Remember the good old days, when Hacking was synonymous with Learning, with Sharing Knowledge, with Innocent Fun? When the last possible thing that a Hacker would dream of doing was hurt someone else, or cause someone else to lose valuable work?

Remember when Hacking meant figuring out some really cool way to use some system to do something that it was never intended to do? Or increasing the functionality of something a hundredfold by discovering some neat hidden trick?

I sure do.

The IBM 1620 Model 1

I cut my programming teeth on an IBM 1620 Model 1. Good Lord Almighty, what a computer that was. That is not a picture of an IBM 1620 Model 1 sitting on a desktop, that entire thing is an IBM 1620 Model 1! With credit to The Computer Museum History Center (not that my memory required too much jogging), here are some tasty tidbits regarding this venerable machine:

The IBM 1620 Model 1 Control Panel

(1) The 1969 Universal Pictures Movie "Colossus: The Forbin Project" used the IBM 1620 control panel as the front end of the Colossus super(duper) computer, which was encased in a mountain, surrounded by intensified gamma radiation, and placed in sole, irrefutable charge of the USA's national nuclear defense system... how is that for a blood line, folks? In case you never saw the movie, Colossus teamed up with its Russian counterpart and took over the world "for the good of all humankind." (Gee, that motive sounds disturbing familiar, doesn't it?)

(2) The memory on the IBM 1620 was called the "core," a term used in the StarTrek series to this day (and to their day, too). It was called that because it actually consisted of tiny magnetic doughnuts hand threaded with very fine wires. The core memory was heated to and stabilized at 104°F (40°C), because it was simpler to maintain a consistent hot temperature than a consistent cool one. (Concern over the searing of laps was not a design issue, because if you had an IBM 1620 in your lap, boy oh boy, you had bigger problems.) If the core ever started to cool off, e.g., due to too long of a power outage, it would start to groan and creak like some kind of B-movie sci fi monster. I know, because I heard it once.

(3) The IBM 1620 Model 1 that I worked on had (hold your breath) 20,000 (yes, a two followed by four zeros) digital "characters." Each character was sort of like a byte, but you could not get at the individual bits... who wants to deal with those pesky things, anyway? I mean, 0, 1, On, Off, blah, blah, they are so limiting, why bother?

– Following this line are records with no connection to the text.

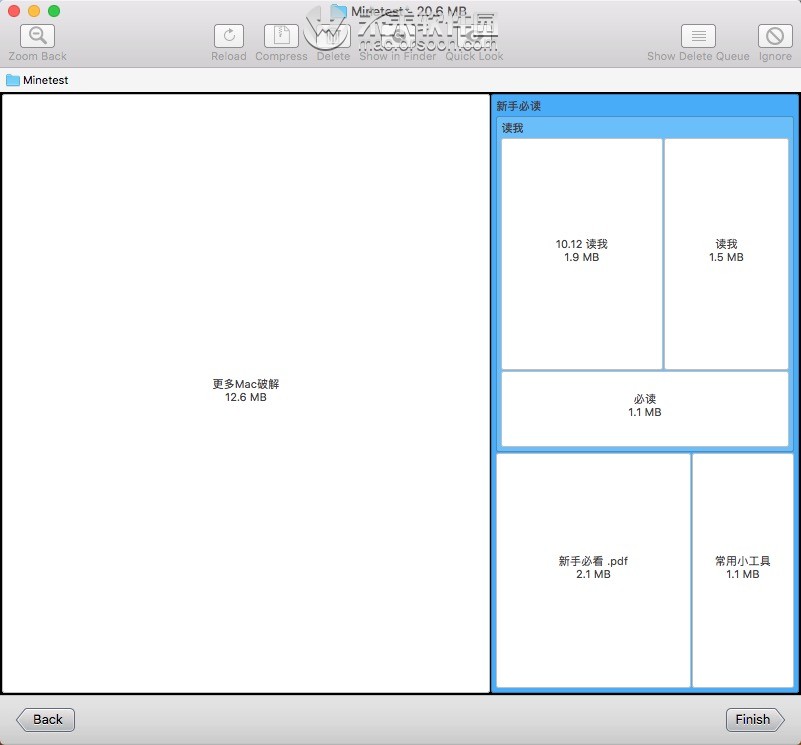This screenshot has width=801, height=745.
Task: Open the Compress tool
Action: [x=281, y=35]
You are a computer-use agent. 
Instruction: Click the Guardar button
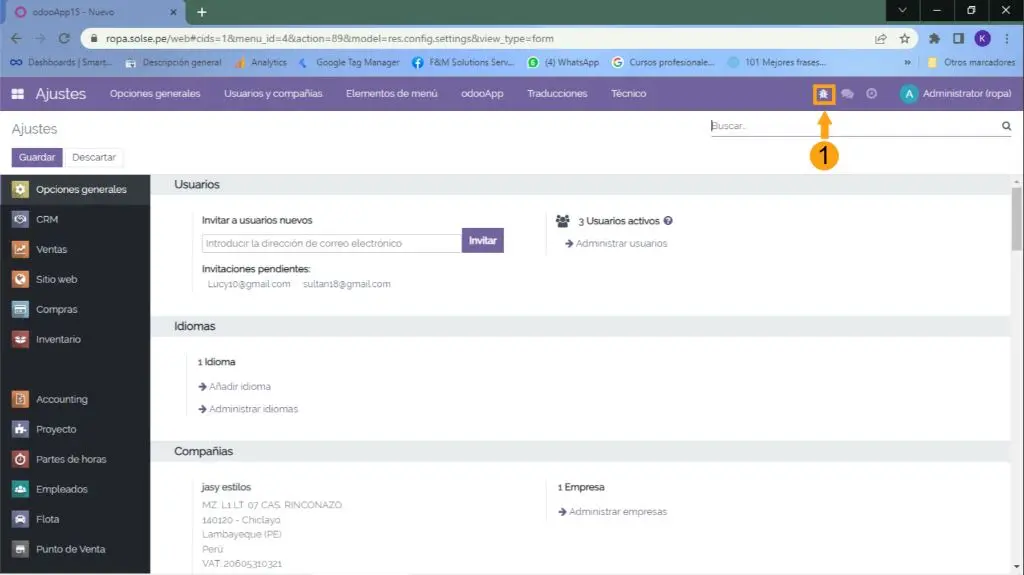click(x=37, y=158)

(4) Anyway, the IBM 1620 really was digital in its operation, i.e., numbers (including machine addresses!) in core memory were stored one digit per character, with a "flag" over the leftmost digit that marked the end of the number, and a flag over the rightmost digit if the number was negative. This scheme worked because all of the arithmetic instructions simply referred to the rightmost digit, which also meant that you had unlimited precision in your calculations. What was way cool about the Model 1 was that the math tables of the machine (yes, the IBM 1620 did math the old fashioned way, it looked up the answer) were stored in memory, so you could actually modify the tables to do arithmetic in any base less than 10. I never did that, but I did once program it to calculate 1000! (that is 1000 factorial, or 1000 * 999 * 998 * ... * 2 for you non-math types) exactly, with all of the digits. Hmmm... I wonder if I still have a printout? This table lookup of math operations earned the IBM 1620 the internal development code name of CADET, an acronym for Can't Add Doesn't Even Try.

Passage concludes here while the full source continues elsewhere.